-- BEGIN Given records --

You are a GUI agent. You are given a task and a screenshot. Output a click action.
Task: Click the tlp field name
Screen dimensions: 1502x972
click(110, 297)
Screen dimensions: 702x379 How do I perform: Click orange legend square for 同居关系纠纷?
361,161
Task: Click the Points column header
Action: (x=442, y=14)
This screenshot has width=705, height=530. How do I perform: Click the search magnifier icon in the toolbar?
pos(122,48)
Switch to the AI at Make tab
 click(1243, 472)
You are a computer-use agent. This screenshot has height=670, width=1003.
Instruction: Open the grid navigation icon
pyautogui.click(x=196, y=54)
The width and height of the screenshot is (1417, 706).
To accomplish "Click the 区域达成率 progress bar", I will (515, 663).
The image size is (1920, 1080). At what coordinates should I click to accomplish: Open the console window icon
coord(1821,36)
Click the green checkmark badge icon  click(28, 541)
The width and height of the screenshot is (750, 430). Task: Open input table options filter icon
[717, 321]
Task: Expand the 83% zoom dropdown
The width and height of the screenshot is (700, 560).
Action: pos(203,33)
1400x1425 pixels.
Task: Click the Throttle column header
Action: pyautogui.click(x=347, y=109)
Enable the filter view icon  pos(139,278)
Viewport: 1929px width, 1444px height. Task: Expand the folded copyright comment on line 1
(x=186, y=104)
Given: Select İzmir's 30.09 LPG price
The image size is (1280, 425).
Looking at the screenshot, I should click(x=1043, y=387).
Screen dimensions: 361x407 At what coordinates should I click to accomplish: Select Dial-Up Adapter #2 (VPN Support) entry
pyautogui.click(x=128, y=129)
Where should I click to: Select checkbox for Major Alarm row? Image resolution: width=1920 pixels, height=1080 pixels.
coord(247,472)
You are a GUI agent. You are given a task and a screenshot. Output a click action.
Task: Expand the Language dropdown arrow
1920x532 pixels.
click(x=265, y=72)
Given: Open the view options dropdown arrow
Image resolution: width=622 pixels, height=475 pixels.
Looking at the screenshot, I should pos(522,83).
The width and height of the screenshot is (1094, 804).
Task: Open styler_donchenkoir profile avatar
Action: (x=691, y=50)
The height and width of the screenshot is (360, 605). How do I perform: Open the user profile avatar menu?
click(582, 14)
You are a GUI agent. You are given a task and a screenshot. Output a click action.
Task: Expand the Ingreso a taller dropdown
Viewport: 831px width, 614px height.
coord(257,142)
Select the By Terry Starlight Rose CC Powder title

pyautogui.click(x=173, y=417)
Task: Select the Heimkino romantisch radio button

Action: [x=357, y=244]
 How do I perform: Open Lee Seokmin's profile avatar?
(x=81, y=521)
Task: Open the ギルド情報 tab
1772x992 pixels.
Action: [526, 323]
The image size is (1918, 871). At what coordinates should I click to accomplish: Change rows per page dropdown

-- END Given records --

Objective:
Copy all of the records above word for word, keeping every line as it is.

Completed exercise:
You are a GUI agent. You are given a task and a screenshot. Output a click action.
Task: Click the tlp field name
Screen dimensions: 1502x972
click(110, 297)
Screen dimensions: 702x379 How do I perform: Click orange legend square for 同居关系纠纷?
361,161
Task: Click the Points column header
Action: (x=442, y=14)
This screenshot has width=705, height=530. How do I perform: Click the search magnifier icon in the toolbar?
pos(122,48)
Switch to the AI at Make tab
 click(1243, 472)
You are a computer-use agent. This screenshot has height=670, width=1003.
Instruction: Open the grid navigation icon
pyautogui.click(x=196, y=54)
The width and height of the screenshot is (1417, 706).
To accomplish "Click the 区域达成率 progress bar", I will (515, 663).
The image size is (1920, 1080). At what coordinates should I click to accomplish: Open the console window icon
coord(1821,36)
Click the green checkmark badge icon  click(28, 541)
The width and height of the screenshot is (750, 430). Task: Open input table options filter icon
[717, 321]
Task: Expand the 83% zoom dropdown
The width and height of the screenshot is (700, 560).
Action: pos(203,33)
1400x1425 pixels.
Task: Click the Throttle column header
Action: pyautogui.click(x=347, y=109)
Enable the filter view icon  pos(139,278)
Viewport: 1929px width, 1444px height. Task: Expand the folded copyright comment on line 1
(x=186, y=104)
Given: Select İzmir's 30.09 LPG price
The image size is (1280, 425).
Looking at the screenshot, I should click(x=1043, y=387).
Screen dimensions: 361x407 At what coordinates should I click to accomplish: Select Dial-Up Adapter #2 (VPN Support) entry
pyautogui.click(x=128, y=129)
Where should I click to: Select checkbox for Major Alarm row? Image resolution: width=1920 pixels, height=1080 pixels.
coord(247,472)
You are a GUI agent. You are given a task and a screenshot. Output a click action.
Task: Expand the Language dropdown arrow
1920x532 pixels.
click(x=265, y=72)
Given: Open the view options dropdown arrow
Image resolution: width=622 pixels, height=475 pixels.
Looking at the screenshot, I should pos(522,83).
The width and height of the screenshot is (1094, 804).
Task: Open styler_donchenkoir profile avatar
Action: (x=691, y=50)
The height and width of the screenshot is (360, 605). How do I perform: Open the user profile avatar menu?
click(582, 14)
You are a GUI agent. You are given a task and a screenshot. Output a click action.
Task: Expand the Ingreso a taller dropdown
Viewport: 831px width, 614px height.
coord(257,142)
Select the By Terry Starlight Rose CC Powder title

pyautogui.click(x=173, y=417)
Task: Select the Heimkino romantisch radio button

Action: [x=357, y=244]
 How do I perform: Open Lee Seokmin's profile avatar?
(x=81, y=521)
Task: Open the ギルド情報 tab
1772x992 pixels.
Action: [526, 323]
The image size is (1918, 871). At what coordinates should I click to accomplish: Change rows per page dropdown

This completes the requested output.